Cobra Kai: The 50 Episodes Ranked | The Busybody
3. Cobra Kai (Season 5). 4 ½ stars. The karate season that finally gives Daniel LaRusso his much deserved story arc. He is brought down so low in this season, and it’s great to see him pulled up by (and teaming up with) his old bullies Johnny and Chozen in order to bring down Terry Silver. This isn’t to say the kids don’t get good story arcs; Robby and Miguel finally make amends, as do Tory and Sam. But the tone has shifted significantly, and more blood is spilled in this season than the previous four combined. One critic has even said that the season finale felt more like Game of Thrones than Cobra Kai; the fighting is that vicious.
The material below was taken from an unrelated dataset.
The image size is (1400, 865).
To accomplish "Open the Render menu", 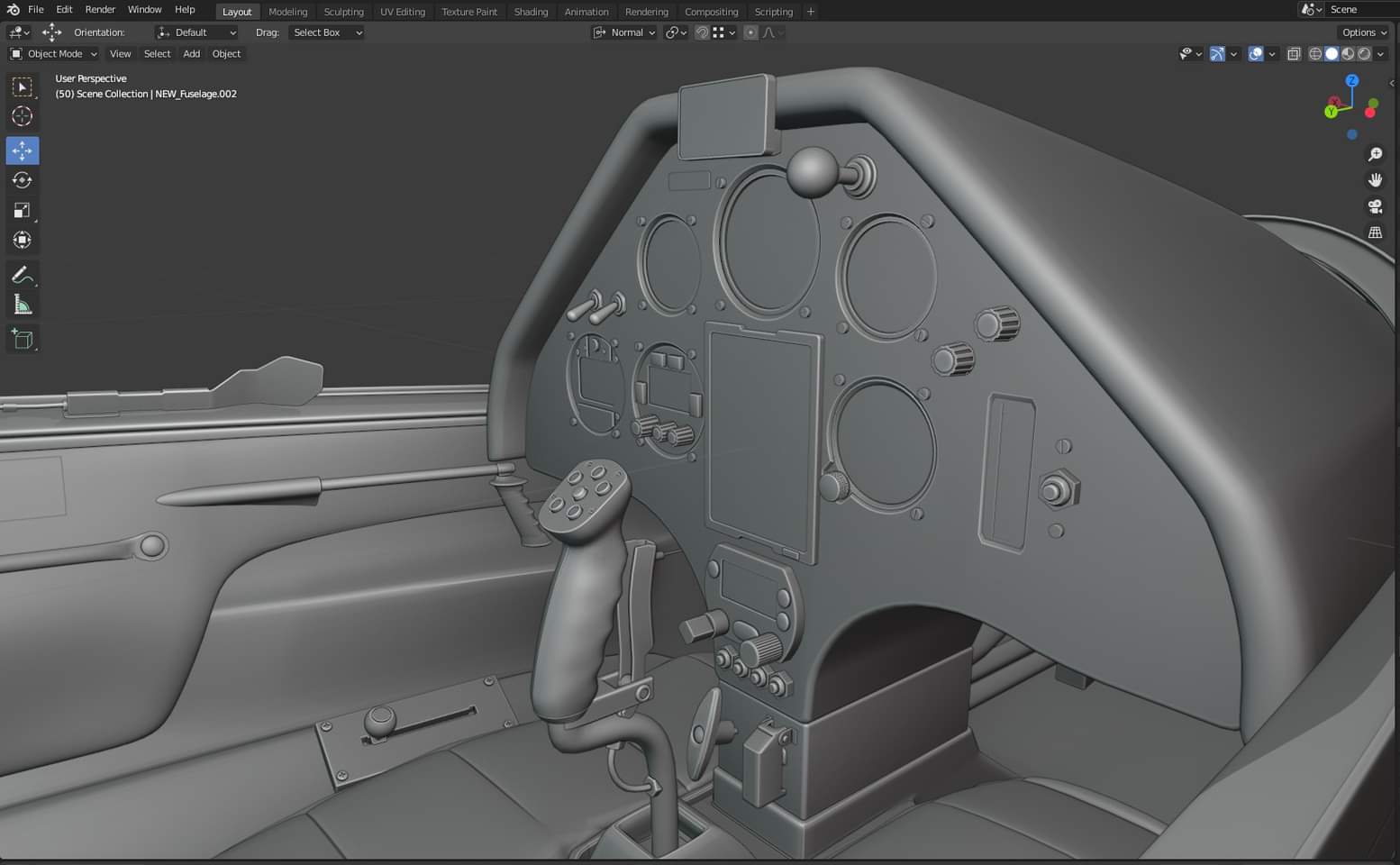I will [x=100, y=9].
I never thought I’d see the day when the baddies of Karate Kid (Johnny), Karate Kid 2 (Chozen) and Karate Kid 3 (Mike Barnes) all come together for the first time and fight alongside Daniel for a good cause. (Netflix)

What time is Severance episode 7 on Apple TV+ tonight?
4. Severance (Season 1). 4 ½ stars. This is a bleak slow-burner that mightily rewards patience. The premise involves people who choose to live two lives, a work self (the “Innie”) and the self that exists apart from work (the “Outie”), neither having any clue about the other except that it exists. This allows people to literally forget everything about work when they leave the office; all they know about their lives is how they spend their free time in the early mornings, evenings, and week-ends. That’s fine and grand for the Outie self. The problem is that once they go to work, all they remember is how they spend their work lives — utter hell for the Innie self, who knows and experiences nothing more than the most boring routines of corporate drudgery. The finale is so well executed that it had me holding my breath at intervals for 15 minutes straight. (Apple TV+)

House Of The Dragon's Awkward Family Dinner Is Everything That Makes The Show So Good
5. House of the Dragon (Season 1). 4 ½ stars. Compared to Rings of Power (on which see way down below), this fantasy series is a masterpiece, and the last four episodes in particular are as good as the best episodes from Game of Thrones. “Driftmark” (the seventh) sets a new bar for twisting in the knife, with the royal kids maiming each other for power, and Alicent going so far as to attack Rhaenyra openly. “The Tides of War” (the eighth) has some of the best cinematic drama I’ve seen in ages — from Viserys’s surprise entry and painfully dragging himself to the Iron Throne, to his last supper with his family members before he dies. I went into this series expecting a barely above average spin-off, and was very pleasantly surprised. (HBO Max)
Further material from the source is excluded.